**Exercise goal:**
Repeat exactly, and only, the lines from the line containing "This screenshot has height=819, width=1456." through the last line of the records below, including both.

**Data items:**
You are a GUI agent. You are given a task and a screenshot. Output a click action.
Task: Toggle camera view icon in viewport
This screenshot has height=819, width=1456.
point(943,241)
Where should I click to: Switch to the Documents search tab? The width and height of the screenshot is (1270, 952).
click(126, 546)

**Completed task:**
This screenshot has height=819, width=1456.
point(943,241)
Where should I click to: Switch to the Documents search tab? The width and height of the screenshot is (1270, 952).
click(126, 546)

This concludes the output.